For every Zero-Waster out there wrapping cheese in burlap and string, there are a hundred more people putting perfectly good things in the landfill just because it’s easier and they have to get on with it. Because: busy. If I’m honest, I have been each of these people at different times in life. We need a system that will work for both of them.
Our society’s been talking about recycling since the seventies: fifty years. So why doesn’t such a system already exist? Compared to Kamikatsu’s 80%, why do Americans recycle only 35% of our waste? I blame too busy. We’re too busy to think more deeply about the overall way our society is constructed. When we’re too busy we throw things away because figuring it out too hard. Or the compost is icky. Or taking the trouble to bring some packaging home is inconvenient. When we’re too busy we accept the lies that “compostable” packing is actually compostable, that recyclable is truly recyclable, and that some things just can’t be recycled. When we’re too busy we fall victim to “green washing,” and practice “wishful recycling,” and accept that a picture of an arrow or a tree somewhere on a product means something, when we should know better. Too busy means something else is taking your time and attention instead of the matter at hand. Greta Thunberg is right: the environment is the matter at hand and there is nothing else that even remotely comes close to it. What could possibly be more important? Without an environment in which to take place, all those things that keep us so blissfully busy will- one day-cease to exist.

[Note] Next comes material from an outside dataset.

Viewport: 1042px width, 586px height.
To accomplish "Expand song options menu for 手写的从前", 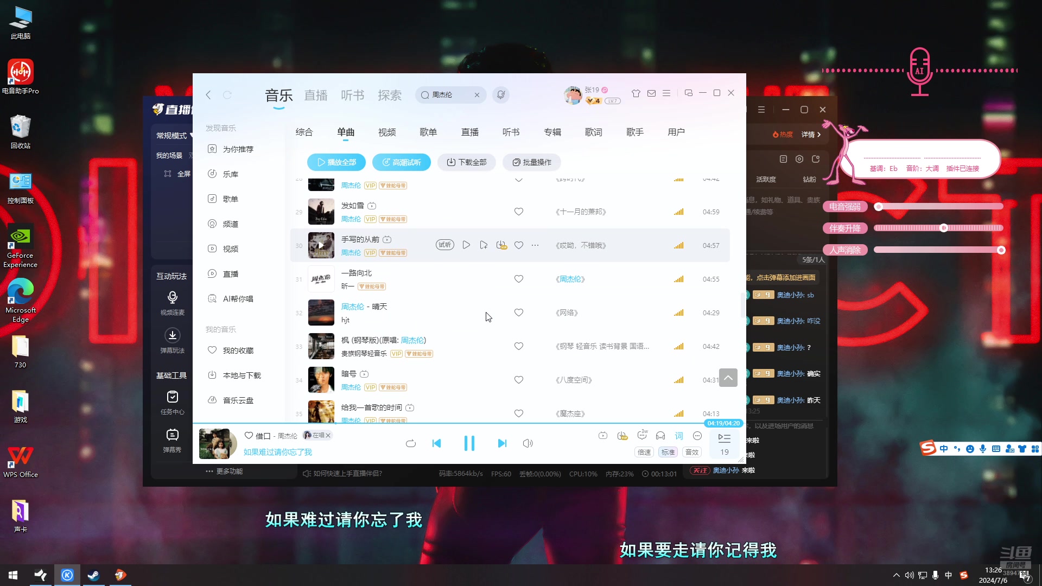I will [535, 245].
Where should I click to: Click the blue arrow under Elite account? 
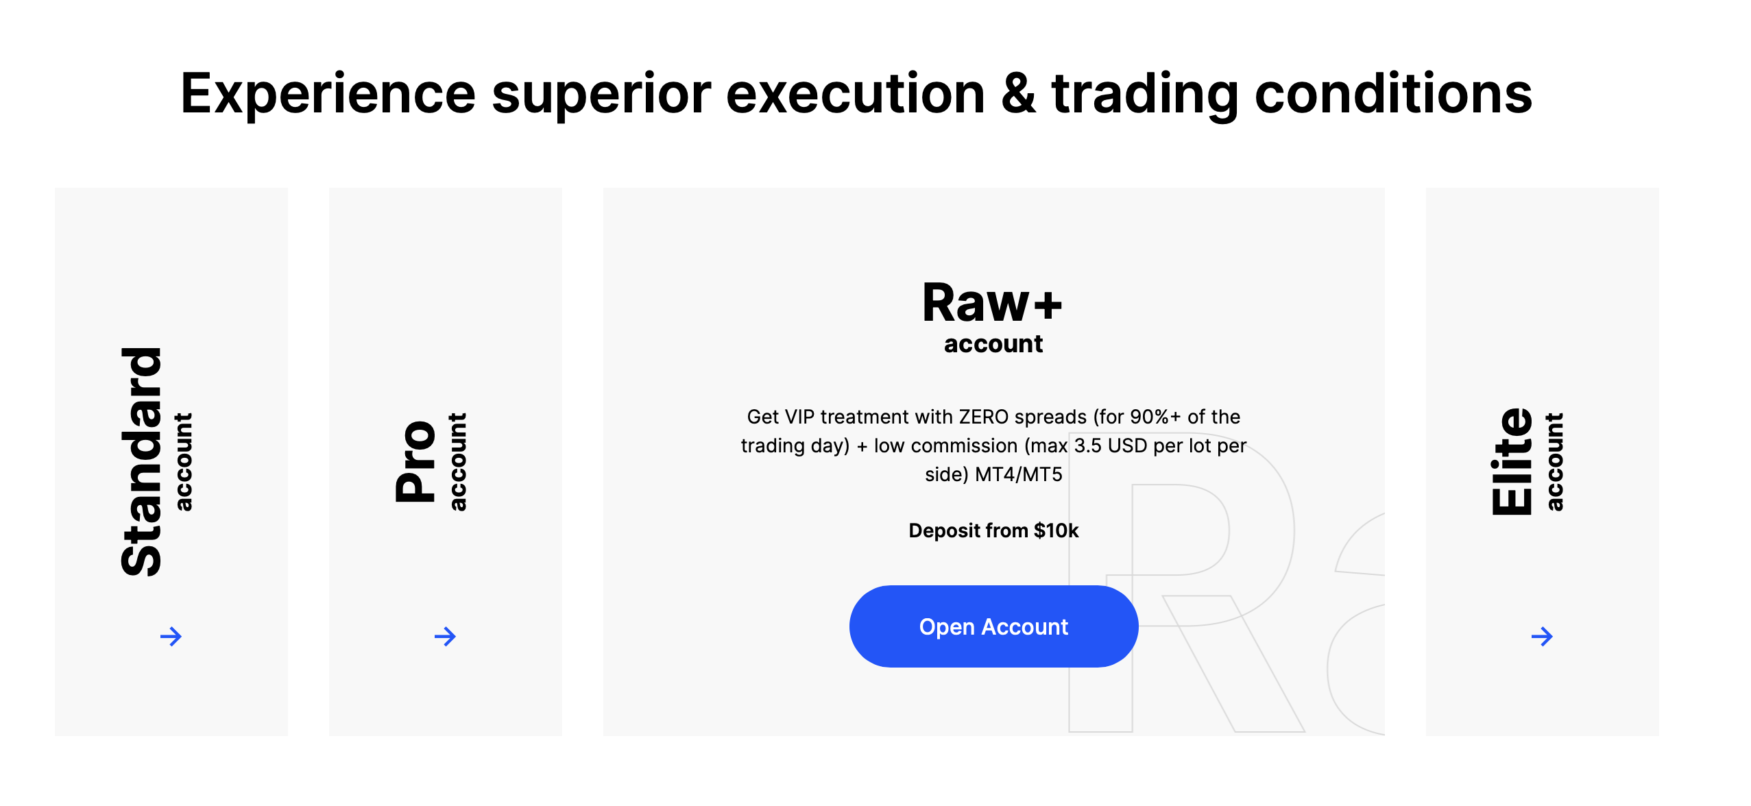tap(1542, 636)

It won’t happen all at once. It happens slowly, like being swallowed by a snake. Remember that old Shel Silverstein song “I’m Being Swallowed by a Boa Constrictor”? The kid keeps singing, describing different parts of him being swallowed: “Oh no, he swallowed my toe!” and “Oh me, he swallowed my knee!” The punch line comes at: “Oh dread, he’s up to my – slurp!”
So I think, if you are able to take the opportunity to stop and reevaluate how you go about your daily life, then take advantage of it. But, no matter what, be wary of being too busy. The snake smiles at that answer.